PASSAGE –
# Got my Dec throwdown prize knife!



## SmokinAl (Feb 15, 2012)

I received my prize knife about 1 week ago. It is a real beauty. Made in the USA, seriously sharp, and has a beautiful handle on it. It has a lifetime warranty that goes with it so if it breaks under normal circumstances they will replace it for free, If I break it using it as a pry bar or screwdriver they will still replace it but I would have to pay half price. Not only that, but the knife may be returned any time during it's life for a free tune up, which includes polishing & resharpening. All I need to do is include $3 for shipping.

The knife is the best slicing knife I have ever used. You can slice an onion so thin you can see through it. It slices soft tomato's and soft bread effortlessly. The biggest surprise was how well it slices sushi. We make sushi all the time & it takes a special knife to slice it especially if you make it with the rice on the outside. This knife slices right through without moving one grain of rice. 

Personally I would never pay $200 for a knife, but this knife is worth every penny. It looks like it will last a lifetime, I may have to put it in my will for my Grandson who is in Culinary School. Here's a couple of photo's of the knife.


























This is an unbelievable prize for our throwdowns. Thank you Brian, New West Knifeworks, and all of you that voted for me. This knife will be sitting on my cutting board for the rest of my life for all to see!


----------



## bmudd14474 (Feb 15, 2012)

Thats awesome Al. Im glad its such a great knife.


----------



## smokinhusker (Feb 15, 2012)

What a great prize!


----------



## tim202 (Feb 15, 2012)

That sure is a beauty Al !!! I especially like the Made in the USA part !!!

Tim


----------



## realtorterry (Feb 15, 2012)




----------



## mballi3011 (Feb 15, 2012)

Now thats agreat looking knife there Al. Now I do have a 200.00 knife and I love them. I have never seen one with a wavy blade like that one has. I'm glad that you lke it and maybe one I might win one to.


----------



## sunman76 (Feb 15, 2012)

I will trade you a slap chop for it...

DATA EXTRACT –
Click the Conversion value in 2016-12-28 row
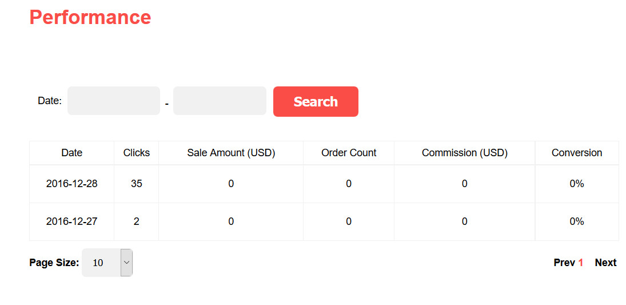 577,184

* * *

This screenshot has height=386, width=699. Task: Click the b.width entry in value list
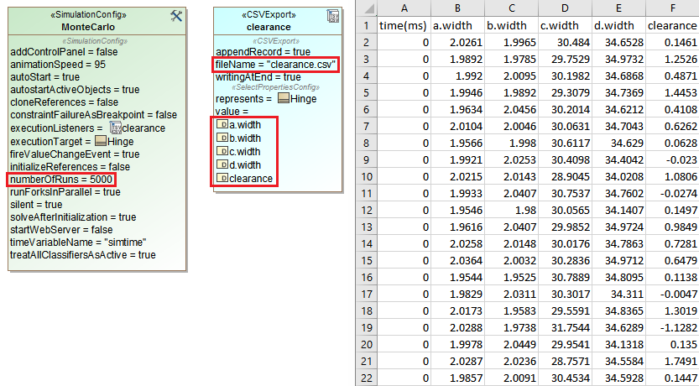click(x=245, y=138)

REQUIRED WORK –
List the username of every person who posted in the knife thread after SmokinAl's opening post. The data here come from a source separate from the knife thread.

CORRECT RESULT –
bmudd14474, smokinhusker, tim202, realtorterry, mballi3011, sunman76